··· Texte fourni ···

Antony Valabrègue (Aix, 9 septembre 1844 – Paris, 28 juillet 1900), poète et critique d’art, est un camarade de jeunesse de Cezanne et de Zola. Il s’installera à Paris à partir de 1867 et y sera plus tard critique d’art. Il publiera notamment Petits Poèmes parisiens, en 1880 ; Les Frères Le Nain, en 1904, après sa mort en 1900.

Valabrègue Antony, Petits Poèmes parisiens. Filles de Paris. Le Dimanche des mendiants. L’Invitation à l’amour. L’Amour de Claire. Paysages. A travers champs. Les Petits Cabarets. Le Dîner sur l’herbe. Après l’amour, etc., Paris, Alphonse Lemerre, éditeur, 1880, 161 pages.
Valabrègue Antony, Les Frères Le Nain, Paris, Librairie de l’Art ancien et moderne, 1904, 178 pages.

Cezanne peindra le Portrait d’Antony Valabrègue (R 147) vers 1870.

1er mai – 15 juin

Manet, Oller, Pissarro, Renoir exposent au Salon.

Explication des ouvrages de peinture, sculpture, architecture, gravure et lithographie des artistes vivants exposés au Palais des Champs-Elysées le 1er mai 1864, Paris, Charles de Mourgues Frères, successeurs de Vinchon, imprimeurs des musées impériaux, 1864, 613 pages, p. 210, 237, 255, 265.

« MANET (Édouard), né à Paris.

Boulevard des Batignolles, 34.

1281 — Les anges au tombeau da Christ.

1282 — Épisode d’une course de taureaux.

···

## Consigne
D'après le texte sur Antony Valabrègue, répondez aux questions suivantes.
(a) À partir de quelle année Valabrègue s'installe-t-il à Paris ?
(b) Vers quelle année Cezanne peint-il le portrait de Valabrègue ?
(c) Quelle adresse le texte donne-t-il pour Manet ?
Appuyez-vous uniquement sur le texte pour répondre.

··· Segment de données ···

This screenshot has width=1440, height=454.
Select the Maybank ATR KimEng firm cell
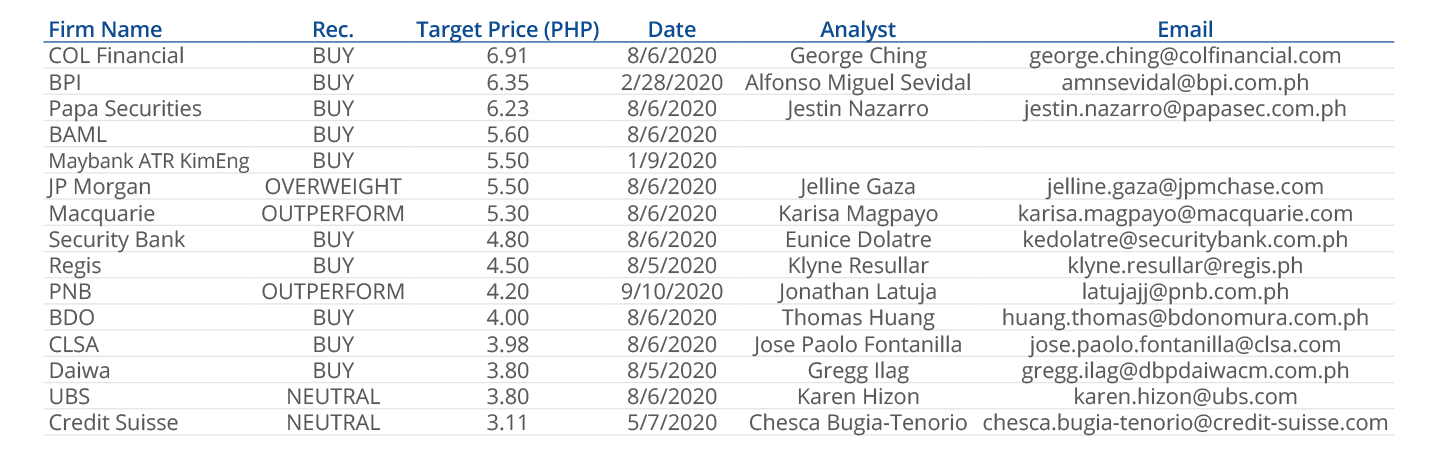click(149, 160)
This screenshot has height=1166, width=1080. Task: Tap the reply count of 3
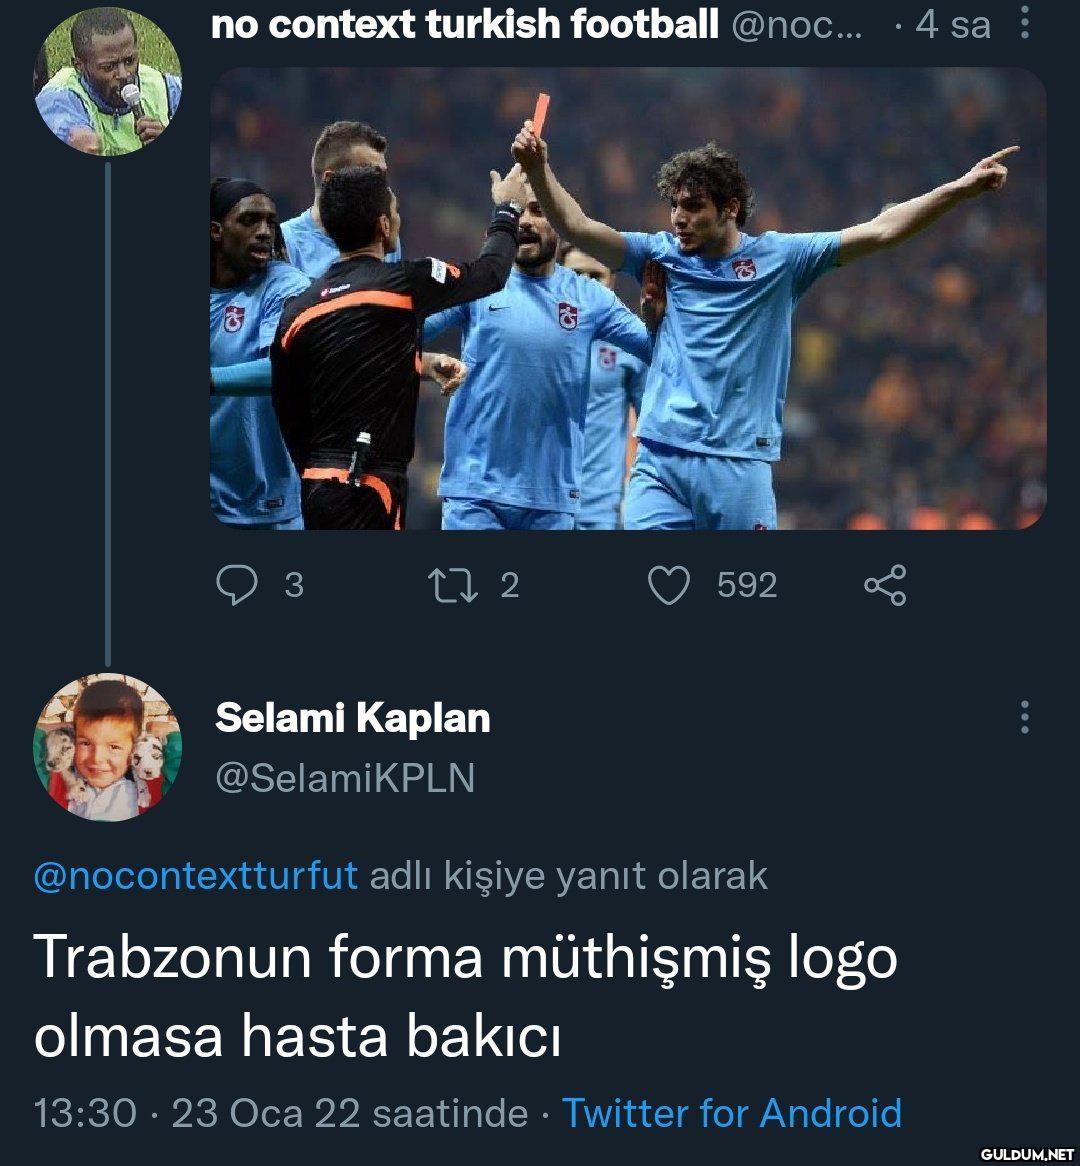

···

## Corrigé
(a) À partir de 1867.
(b) Vers 1870.
(c) Boulevard des Batignolles, 34.